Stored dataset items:
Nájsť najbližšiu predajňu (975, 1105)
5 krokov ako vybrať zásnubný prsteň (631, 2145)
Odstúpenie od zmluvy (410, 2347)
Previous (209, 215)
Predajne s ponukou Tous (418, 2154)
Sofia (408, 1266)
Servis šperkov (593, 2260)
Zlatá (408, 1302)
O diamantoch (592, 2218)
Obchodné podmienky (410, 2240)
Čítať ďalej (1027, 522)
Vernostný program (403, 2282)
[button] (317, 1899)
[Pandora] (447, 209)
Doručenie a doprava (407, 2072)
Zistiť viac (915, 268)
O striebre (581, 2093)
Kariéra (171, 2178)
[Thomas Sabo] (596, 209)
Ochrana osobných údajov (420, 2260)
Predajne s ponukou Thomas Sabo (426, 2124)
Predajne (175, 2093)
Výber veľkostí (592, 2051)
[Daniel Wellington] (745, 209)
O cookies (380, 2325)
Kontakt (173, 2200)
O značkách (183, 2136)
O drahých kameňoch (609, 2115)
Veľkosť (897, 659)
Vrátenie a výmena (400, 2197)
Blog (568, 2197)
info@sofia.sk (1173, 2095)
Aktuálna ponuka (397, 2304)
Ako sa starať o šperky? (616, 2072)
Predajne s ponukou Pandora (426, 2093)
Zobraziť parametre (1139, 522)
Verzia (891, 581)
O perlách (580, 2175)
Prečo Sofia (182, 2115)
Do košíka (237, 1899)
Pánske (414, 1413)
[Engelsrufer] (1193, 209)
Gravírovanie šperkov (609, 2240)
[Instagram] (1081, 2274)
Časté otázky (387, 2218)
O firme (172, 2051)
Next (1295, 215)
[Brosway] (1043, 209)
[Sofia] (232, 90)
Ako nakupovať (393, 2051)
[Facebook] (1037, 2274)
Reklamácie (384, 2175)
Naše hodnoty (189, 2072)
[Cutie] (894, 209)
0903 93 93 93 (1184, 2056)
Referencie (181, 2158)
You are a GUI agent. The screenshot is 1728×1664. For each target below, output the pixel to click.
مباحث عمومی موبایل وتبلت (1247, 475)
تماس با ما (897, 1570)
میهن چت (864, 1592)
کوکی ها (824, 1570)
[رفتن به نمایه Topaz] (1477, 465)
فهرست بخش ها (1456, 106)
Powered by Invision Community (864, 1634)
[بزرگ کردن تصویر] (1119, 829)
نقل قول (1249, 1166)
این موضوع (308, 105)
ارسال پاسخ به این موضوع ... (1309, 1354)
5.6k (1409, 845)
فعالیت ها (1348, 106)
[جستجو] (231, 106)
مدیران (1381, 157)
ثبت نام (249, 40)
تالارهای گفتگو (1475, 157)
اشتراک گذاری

▶ **PROMPT**
Please write out exactly the line containing "O striebre (581, 2093)" and every line after it through the end of the records, nothing more.

▶ **RESPONSE TO THE EXERCISE**
O striebre (581, 2093)
Kariéra (171, 2178)
[Thomas Sabo] (596, 209)
Ochrana osobných údajov (420, 2260)
Predajne s ponukou Thomas Sabo (426, 2124)
Predajne (175, 2093)
Výber veľkostí (592, 2051)
[Daniel Wellington] (745, 209)
O cookies (380, 2325)
Kontakt (173, 2200)
O značkách (183, 2136)
O drahých kameňoch (609, 2115)
Veľkosť (897, 659)
Vrátenie a výmena (400, 2197)
Blog (568, 2197)
info@sofia.sk (1173, 2095)
Aktuálna ponuka (397, 2304)
Ako sa starať o šperky? (616, 2072)
Predajne s ponukou Pandora (426, 2093)
Zobraziť parametre (1139, 522)
Verzia (891, 581)
O perlách (580, 2175)
Prečo Sofia (182, 2115)
Do košíka (237, 1899)
Pánske (414, 1413)
[Engelsrufer] (1193, 209)
Gravírovanie šperkov (609, 2240)
[Instagram] (1081, 2274)
Časté otázky (387, 2218)
O firme (172, 2051)
Next (1295, 215)
[Brosway] (1043, 209)
[Sofia] (232, 90)
Ako nakupovať (393, 2051)
[Facebook] (1037, 2274)
Reklamácie (384, 2175)
Naše hodnoty (189, 2072)
[Cutie] (894, 209)
0903 93 93 93 (1184, 2056)
Referencie (181, 2158)
You are a GUI agent. The screenshot is 1728×1664. For each target below, output the pixel to click.
مباحث عمومی موبایل وتبلت (1247, 475)
تماس با ما (897, 1570)
میهن چت (864, 1592)
کوکی ها (824, 1570)
[رفتن به نمایه Topaz] (1477, 465)
فهرست بخش ها (1456, 106)
Powered by Invision Community (864, 1634)
[بزرگ کردن تصویر] (1119, 829)
نقل قول (1249, 1166)
این موضوع (308, 105)
ارسال پاسخ به این موضوع ... (1309, 1354)
5.6k (1409, 845)
فعالیت ها (1348, 106)
[جستجو] (231, 106)
مدیران (1381, 157)
ثبت نام (249, 40)
تالارهای گفتگو (1475, 157)
اشتراک گذاری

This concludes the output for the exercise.